呉明憲コンサルタントの中国ビジネス日記

送金セミナーに参加しました

 先週某大手会計事務所が開催したセミナーに参加してきました。中国から海外へ送金することに関する、要するに外貨管理のセミナーです。内容的にはうまく送金できないケースを当局との交渉で解決した、あるいはできなかった(このあたりできなかったケースを紹介したというのは非常に正直で個人的には好感が持てました)ケースを紹介していました。そういえば私も外貨管理局で直接交渉してうまく物事を解決させたケースがありますが、やはりいまでもこういう問題はあるようです。私は自分が外貨管理について話すとき、いつも中国から海外への払い出しはちゃんとした理由があれば問題がないと説明しています。しかしながら、その原則どおりに処理できないものの代表格が立替金です。これは本当に頭が痛い問題です。あまりにどうしょうもないので日中間で適当な業務委託契約等を締結して、その送金のためしょうがなく納税して送金を行っているけーそも少なくないと思います。まあ、そういうような話でした。その中で一つ気になった点があります。これは具体的なケースで説明していました。

 

 中国で法人設立するに当たりオフィスを賃借するのですが、それに当たって結構な金額が必要というケースです。面倒ではありますが堅い方法としては臨時口座を開設するというものですが、紹介されていたケースはこのような処理で収まらないくらい金額が大きいケースでした。

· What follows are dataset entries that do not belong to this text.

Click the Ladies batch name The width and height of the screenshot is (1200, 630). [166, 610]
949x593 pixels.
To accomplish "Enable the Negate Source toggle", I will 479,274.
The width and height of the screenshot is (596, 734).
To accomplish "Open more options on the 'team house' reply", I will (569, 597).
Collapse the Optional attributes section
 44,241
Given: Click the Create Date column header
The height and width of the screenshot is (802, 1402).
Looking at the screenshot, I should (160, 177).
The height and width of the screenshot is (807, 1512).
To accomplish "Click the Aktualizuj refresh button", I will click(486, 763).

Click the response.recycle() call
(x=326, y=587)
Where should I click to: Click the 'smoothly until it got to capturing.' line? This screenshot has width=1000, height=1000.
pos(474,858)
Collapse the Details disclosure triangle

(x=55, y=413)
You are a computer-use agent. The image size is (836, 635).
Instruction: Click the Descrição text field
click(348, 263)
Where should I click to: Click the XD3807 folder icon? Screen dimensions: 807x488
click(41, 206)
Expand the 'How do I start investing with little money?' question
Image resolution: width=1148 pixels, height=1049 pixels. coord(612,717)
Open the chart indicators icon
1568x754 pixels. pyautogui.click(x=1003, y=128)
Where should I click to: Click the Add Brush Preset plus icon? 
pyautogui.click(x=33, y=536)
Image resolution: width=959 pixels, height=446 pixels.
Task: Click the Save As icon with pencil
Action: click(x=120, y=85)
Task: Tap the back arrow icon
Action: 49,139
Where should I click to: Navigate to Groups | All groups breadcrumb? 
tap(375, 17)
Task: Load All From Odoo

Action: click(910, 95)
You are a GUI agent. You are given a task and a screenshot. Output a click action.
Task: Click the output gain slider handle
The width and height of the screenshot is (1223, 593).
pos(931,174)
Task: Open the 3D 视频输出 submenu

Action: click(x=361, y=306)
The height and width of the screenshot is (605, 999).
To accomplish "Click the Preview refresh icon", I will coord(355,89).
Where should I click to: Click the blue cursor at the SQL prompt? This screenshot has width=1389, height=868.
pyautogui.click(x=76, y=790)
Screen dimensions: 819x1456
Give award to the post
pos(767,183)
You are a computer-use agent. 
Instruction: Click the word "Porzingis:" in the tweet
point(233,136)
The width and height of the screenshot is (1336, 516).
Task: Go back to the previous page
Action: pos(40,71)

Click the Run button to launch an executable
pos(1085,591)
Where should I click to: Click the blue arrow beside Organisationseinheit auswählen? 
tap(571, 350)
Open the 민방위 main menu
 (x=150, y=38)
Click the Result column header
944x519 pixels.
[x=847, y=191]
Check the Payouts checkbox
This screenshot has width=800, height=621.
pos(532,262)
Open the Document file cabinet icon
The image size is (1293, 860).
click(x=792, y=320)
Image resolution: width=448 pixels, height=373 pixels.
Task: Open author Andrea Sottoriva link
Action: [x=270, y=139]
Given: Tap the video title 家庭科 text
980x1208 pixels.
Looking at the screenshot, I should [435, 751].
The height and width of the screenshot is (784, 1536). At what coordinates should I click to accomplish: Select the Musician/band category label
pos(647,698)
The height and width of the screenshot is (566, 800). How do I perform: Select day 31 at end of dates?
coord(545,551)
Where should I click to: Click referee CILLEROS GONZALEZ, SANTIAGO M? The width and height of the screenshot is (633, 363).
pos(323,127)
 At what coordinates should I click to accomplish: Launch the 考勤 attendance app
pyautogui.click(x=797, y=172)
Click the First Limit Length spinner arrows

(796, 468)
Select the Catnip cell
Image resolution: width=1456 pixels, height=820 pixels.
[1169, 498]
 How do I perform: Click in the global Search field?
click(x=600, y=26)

とある日中両方に拠点を持つコンサル会社は日本拠店で日本法人からそのお金を預かり、コンサル会社はおそらく自社内で適当な処理(ここの部分は不明)を行って中国拠点で支払を行い、現地法人が設立された後払い込まれた資本金から回収していくという方法を取ったそうです。回収した資金は出資者が出したお金なのでこれをまた日本に持って帰らないといけないのですが、こんな大金持ってハンドキャリーで持って帰れないということもあり、ちまちま持って帰ったらいいのではとアドバイスされたようです。そこで、講師の方がおっしゃったのが、このスキーム、やっていることがまるで地下銀行のようなものだという指摘です。確かに地下銀行みたいですね。やっていることは地下銀行みたいなので、危なっかしいスキームであり、普通のコンサル会社のする対応じゃない、ちょっと胡散臭いという指摘でした。全くその通りだと思うのですが、もう一点実は本質的な問題があると思うのです。顧客側がこのような処理を求めているケースがあるのではないかと。

 

 ちょっと胡散臭くても何とかうまく処理したい⇒コンサル会社がうまくやってくれそう⇒ちょっと胡散臭いかもしれないけど処理できそうだ⇒じゃあお願いしちゃえ、という構図だと思うのですが、顧客側がこういう処理を期待しているケースもあると思うのです。まあ、このケースの場合は結局大手会計事務所に相談に行ったくらいですから、結構立派な会社のケースだったと思われるので、胡散臭い処理を期待したわけではなかったのでしょうが、でもこんな処理を期待しているお客さんも少なくないのではないかと思います。「中国だったら何とかなるでしょう」と言ってくるお客さんも過去にお会いしたことがあります。確かに何とかなることもあればそうでないケースもあるので、そのあたりはちゃんと振り分けるようにしてました。それでも聞き分けのな人っているんですよ。それで思い出したのですが、とある会社設立案件のお話があり、お客さんの希望する期間があまりにも短いのでお断りしました。するとそれを紹介してきた人からクレームがあり、

 

 紹介者 「地場の会社はできると言ってるのになんだお前のところだとできないんだ、おかしいだろ!」

 私    「今回のケースにおいて地場の会社ができると言っているのは二つ考えられます。一つはできもしないことをできると言っていること、もうひとつは袖の下を使って物事を進めようとしていること。いずれにしてもうちではできません」

 

 袖の下という表現を使いましたが、仮にその手が使えたとしてもあまりにも期間が短いのでやはり無理でしょうというのが私の感覚でした。なんかあんまり納得してくれてえいないようでしたが、それもこれも「中国だったらなんとかなるだろう」という幻想に基づいているのではないかと思います。幻想が実際だったりすることも確かにあるでしょうが、こうした幻想にとらわれている人とは会話がどうしてもかみ合わない場面が出てきます。こういう話は自分の身の上に最近起こってきていないので、大分減ってきているとは思うのですが、セミナーを聞いてまだいるんだろうなあと思いました。